|Profession||Charter School Teacher|
|Work Benefits||Full, dental, eye, health|
|Current Location||Oakland, CA|
1. How did you get to where you are today?
I went to college and did lots of internships in social justice. A recruiter from Teach for America convinced me that the best way to impact social justice was to be a teacher. I applied and got it in the 1st round. I did student teaching and credentialing through Teach for America in the Oakland Unified district. Then I switched to Aspire Public Schools, which are charter schools.
I paid for school with loans, grants and parents. I have student loan debt now.
2. What do you do at your job? What does your daily routine look like?

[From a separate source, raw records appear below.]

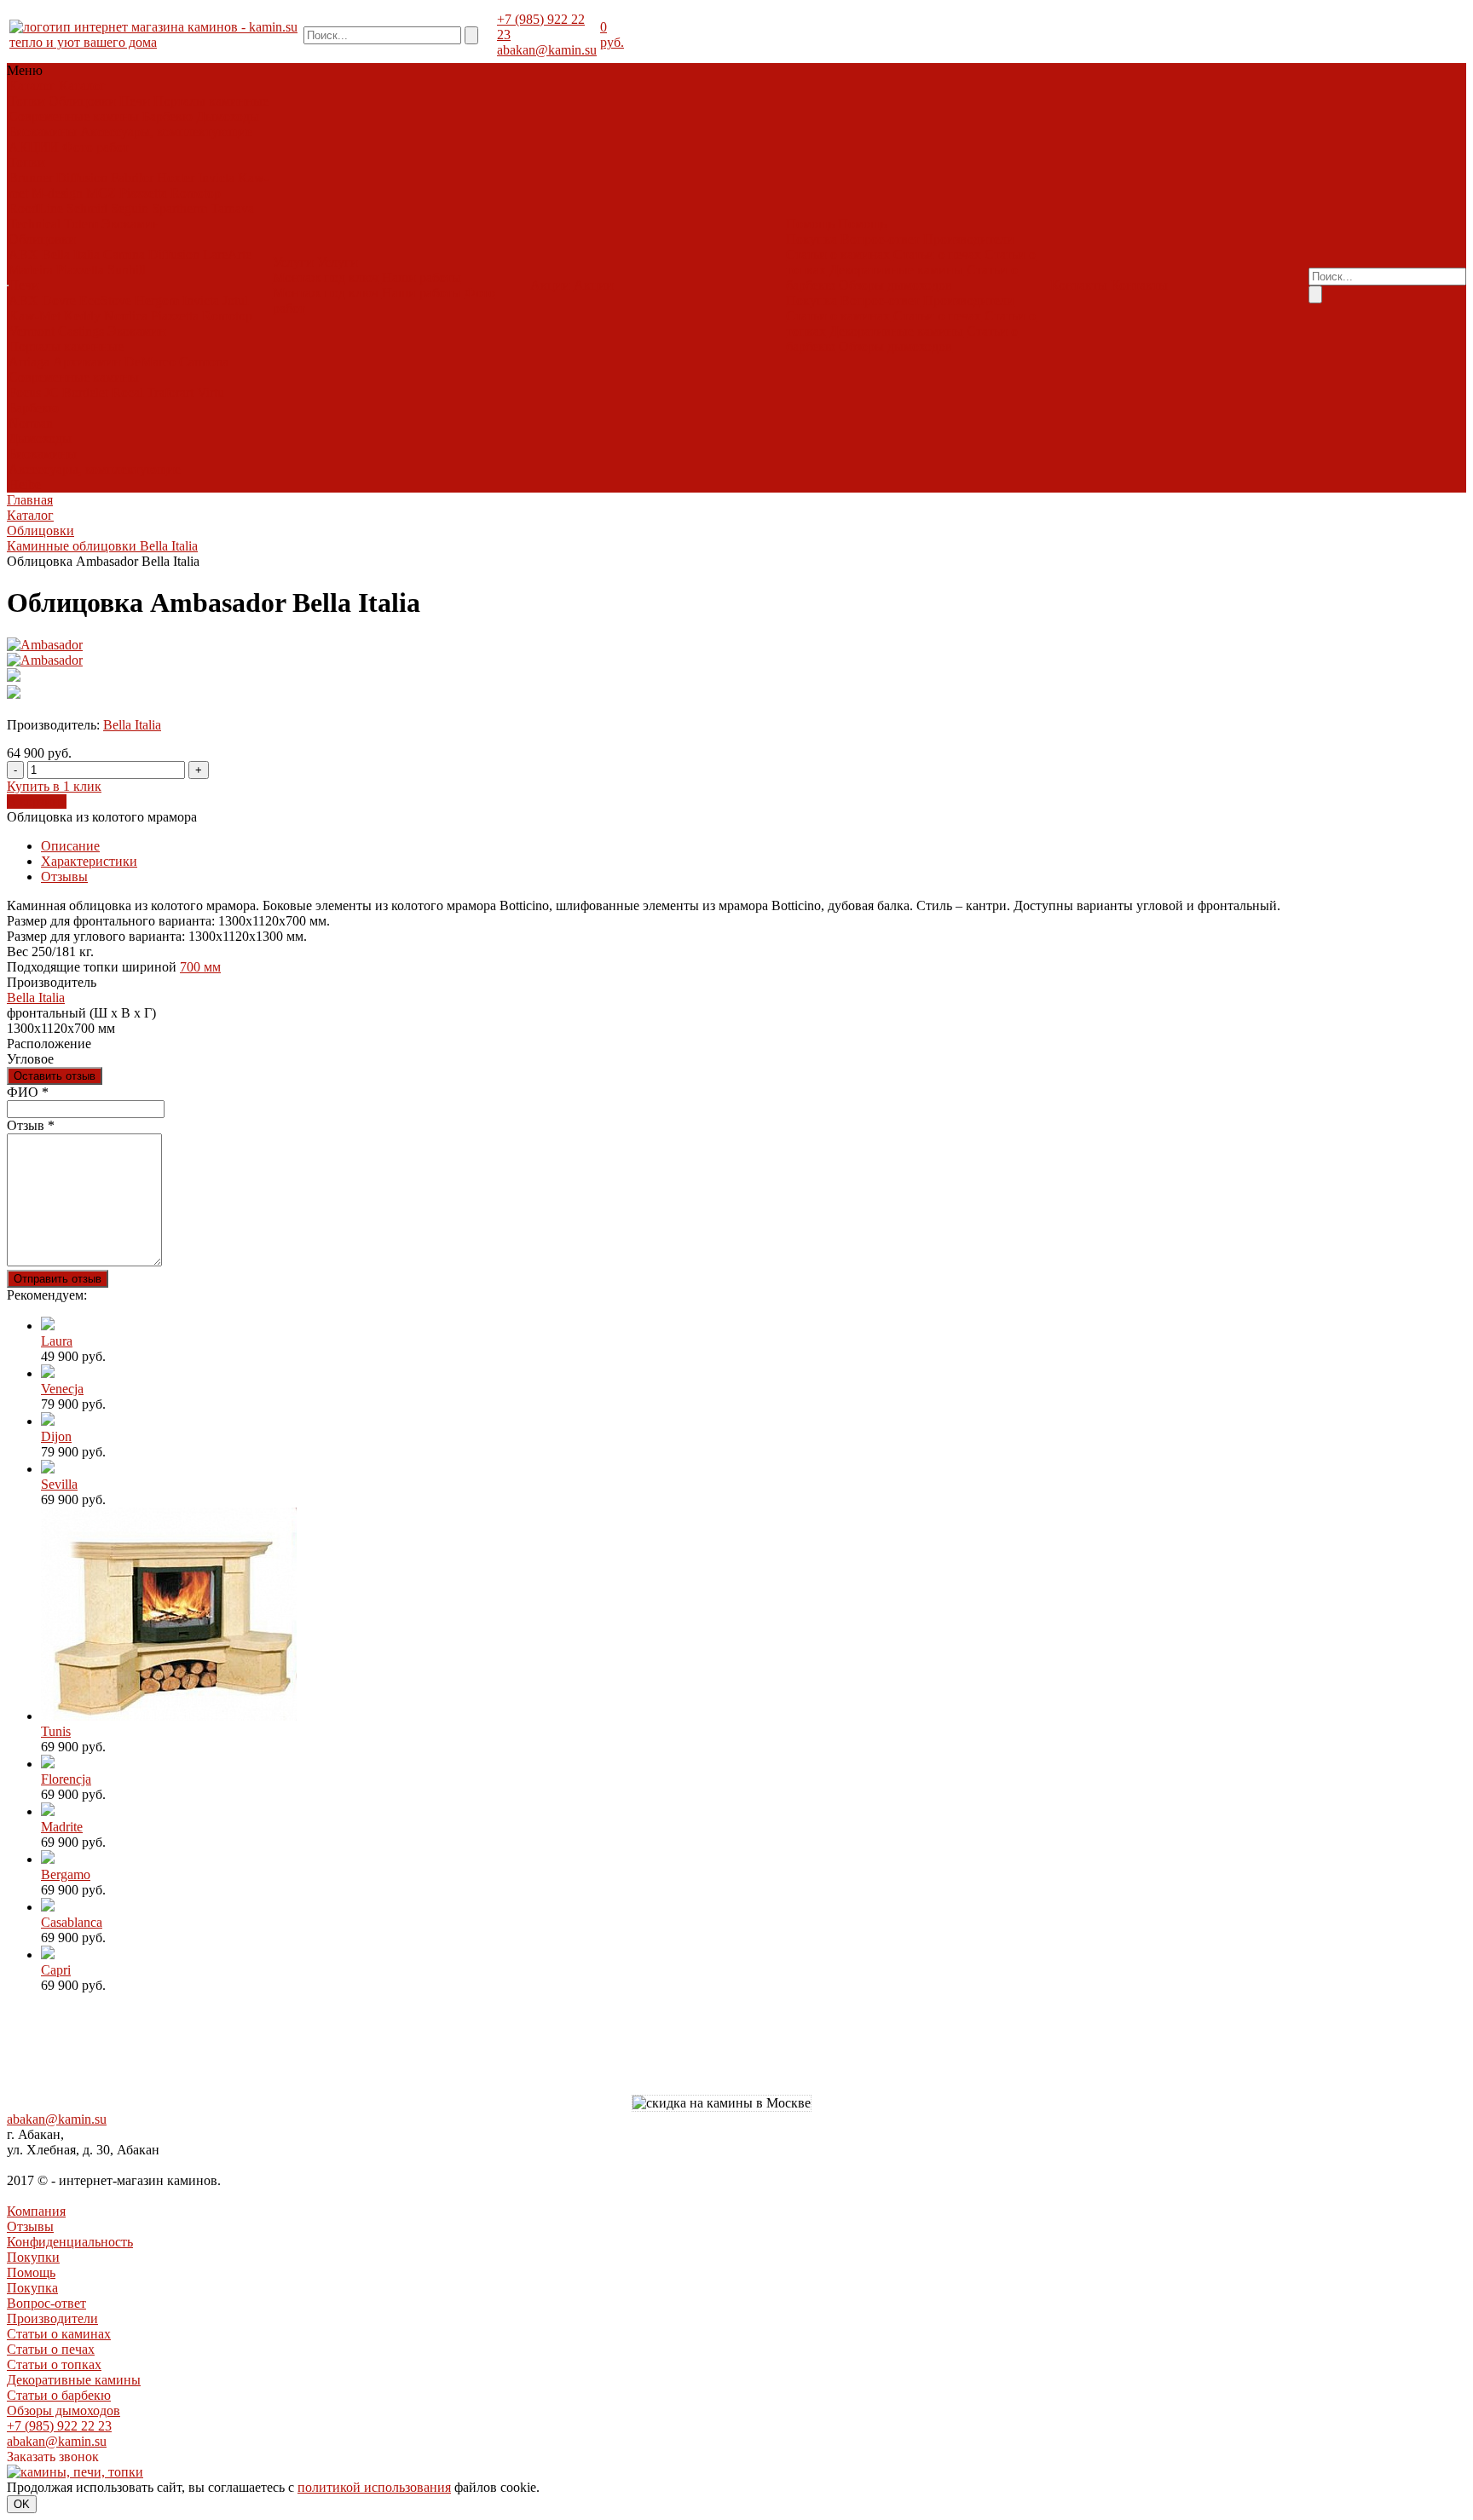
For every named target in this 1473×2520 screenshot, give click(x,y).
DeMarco (150, 362)
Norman (31, 423)
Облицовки (82, 101)
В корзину (36, 801)
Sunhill (126, 269)
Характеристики (89, 861)
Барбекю (167, 116)
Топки (27, 101)
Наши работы (421, 277)
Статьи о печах (937, 254)
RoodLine (36, 208)
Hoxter (175, 177)
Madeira (31, 269)
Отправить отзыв (57, 1278)
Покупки (33, 2257)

I teach 8th grade at a middle school. I work 7 am - 7 pm every day, and then I prep for the next day. I write lesson plans, coach curriculum, and build relationships with my students. I serve as an advisor and mentor to certain students.
3. As a child or a teenager, what did you want to be when you grew up? What is your ultimate career goal now, and do you think that’s realistic?
I wanted to be a lawyer. Growing up, I was a Republican. I wanted to make a lot of money and be successful. Then I went to a liberal arts college. I turned liberal and began caring about social justice.
4. What would you say your general political leanings are? Not party affiliation, per se, but your stance on work-related issues like social security, overseas manufacturing, and unions.
I’m progressive and liberal across the board. I support unions.
5. How have the past four years of economic instability affected your career?
I think that a huge reason I took Teach for America is that the economy was bad; there were no jobs unless it was through a program like TFA. I wasn’t going to pass that up. If it weren’t for the recession, there would have been a huge possibility that I wouldn’t have applied (to Teach for America) at all.
6. What worries you most about your job? What worries you most about your life outside of work.
It’s not sustainable – the amount of work, mentally, physically, emotionally. It’s too much work.
7. Are you in a union? Does your industry have unions? Do you think your industry should unionize?
No union, because I’m at a charter school. I understand why they don’t have a union.
8. What is your proudest career accomplishment?
Those moments when I had kids who have struggled and were behaviorally off-task, and I was able to make a difference with them. A student named Chris wasn’t focused and wasn't getting his work done. I tried to build a relationship with him, but he pushed me away. But by the end of the year we got to the point where we were getting along, and he understood what was wrong with his behavior. He took the state exams and said they were easy. He said he had been paying attention to me. I’ll never forget that.
9. If you could change one thing about your job, what would it be? (More flexible hours, better benefits, higher salary, better job security, pension plan, etc)
There should be smaller class sizes and more teachers per student. We should have classes of 15 students, maximum.
10. What would you like America to know about you and people like you?
Teachers really do care, but it is the system we work in that creates problems in how we teach children. The system needs to be fixed, not the teachers.